Zinc (Zn), gallium (Ga) or aluminum (Al) or boron (B), germanium (Ge) or silicon (Si), magnesium (Mg), oxygen (O), and consists fluorine (F), gallium (Ga) or aluminum (Al) or boron (B) Amol% content is Ga 2 O 3 or Al 2 O 3 or terms of B 2 O 3, and germanium (Ge) or silicon Bmol% content is GeO 2 or SiO 2 in terms of (Si), when the content of magnesium (Mg) has a C mol% with MgF 2 terms, the sintered body, which is a 10 ≦ a + B + C ≦ 70 .
It consists of zinc (Zn), gallium (Ga), germanium (Ge), magnesium (Mg), oxygen (O), and fluorine (F), and the content of gallium (Ga) in terms of Ga 2 O 3 Amol%, Bmol% content is GeO 2 conversion germanium (Ge), when the content of magnesium (Mg) has a C mol% with MgF 2 terms, claims, characterized in that a 10 ≦ a + B + C ≦ 70 1. The sintered body according to 1.
Furthermore, it is A> B and it is D> A + B when content of zinc (Zn) is Dmol% in conversion of ZnO, The sintered body according to claim 1 or 2 characterized by things.
The sintered body according to any one of claims 1 to 3, further comprising 0.1 to 5 wt% of a metal that forms an oxide having a melting point of 1000 ° C or less in terms of oxide weight.
The oxides having a melting point of 1000 ° C. or less include B 2 O 3 , P 2 O 5 , K 2 O, V 2 O 5 , Sb 2 O 3 , TeO 2 , Ti 2 O 3 , PbO, Bi 2 O 3 , The sintered body according to claim 4, wherein the sintered body is one or more oxides selected from the group of MoO 3 .

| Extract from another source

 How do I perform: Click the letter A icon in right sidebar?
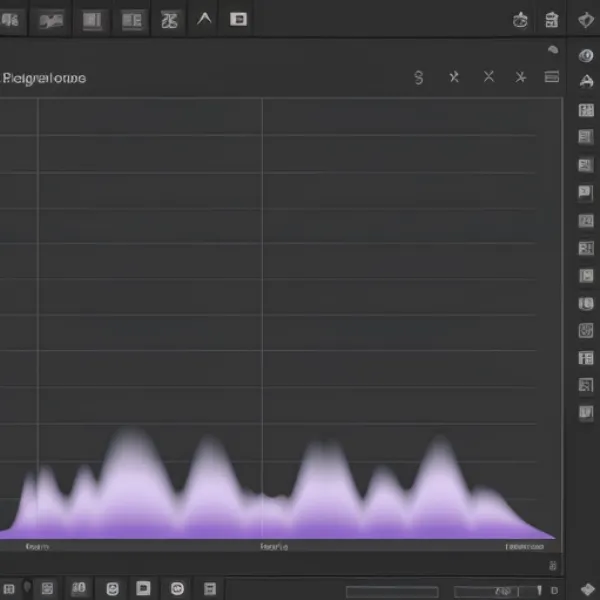[586, 82]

The sintered body according to any one of claims 1 to 5, wherein the relative density is 90% or more.
The sintered body according to any one of claims 1 to 6, wherein the bulk resistance is 10 Ω · cm or less.
A sputtering target using the sintered body according to any one of claims 1 to 6.

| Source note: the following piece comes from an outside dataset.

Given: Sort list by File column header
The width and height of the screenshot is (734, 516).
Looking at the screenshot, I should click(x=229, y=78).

An ion plating material using the sintered body according to any one of claims 2 to 6.
Zinc (Zn), gallium (Ga) or aluminum (Al) or boron (B), germanium (Ge) or silicon (Si), magnesium (Mg), oxygen (O), and A thin film made of fluorine (F) and characterized by being amorphous.

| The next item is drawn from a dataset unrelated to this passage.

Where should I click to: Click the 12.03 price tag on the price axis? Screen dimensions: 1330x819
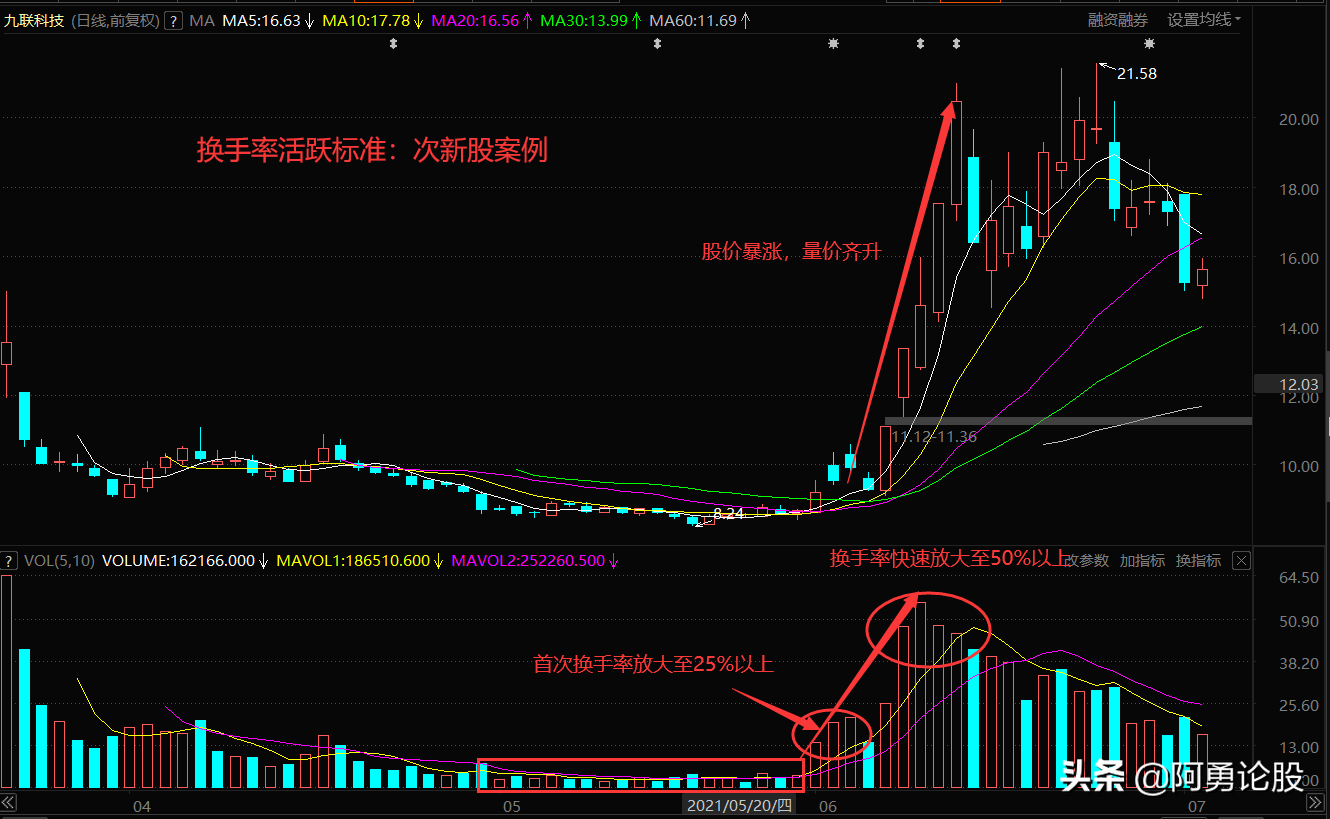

The thin film according to claim 10, wherein the thin film is made of zinc (Zn), gallium (Ga), germanium (Ge), magnesium (Mg), oxygen (O), and fluorine (F), and is amorphous.
Furthermore, the thin film of Claim 10 or 11 containing the metal which forms an oxide whose melting | fusing point is 1000 degrees C or less.
The oxides having a melting point of 1000 ° C. or less include B 2 O 3 , P 2 O 5 , K 2 O, V 2 O 5 , Sb 2 O 3 , TeO 2 , Ti 2 O 3 , PbO, Bi 2 O 3 , The thin film according to claim 12, wherein the thin film is one or more oxides selected from the group of MoO 3 .
14. The thin film according to claim 12, wherein the metal forming an oxide having a melting point of 1000 ° C. or less is contained in an amount of 0.1 to 5 wt% in terms of oxide weight.
A thin film formed using the sputtering target according to claim 8, wherein the thin film is an amorphous film.
A thin film formed using the ion plating material according to claim 9, wherein the thin film is an amorphous film.
The thin film according to any one of claims 10 to 16, wherein a refractive index at a wavelength of 550 nm is 2.00 or less.
The thin film according to any one of claims 10 to 17, wherein an extinction coefficient at a wavelength of 450 nm is 0.01 or less.
19. The thin film according to claim 10, wherein the volume resistivity is 1 × 10 −3 to 1 × 10 9 Ω · cm.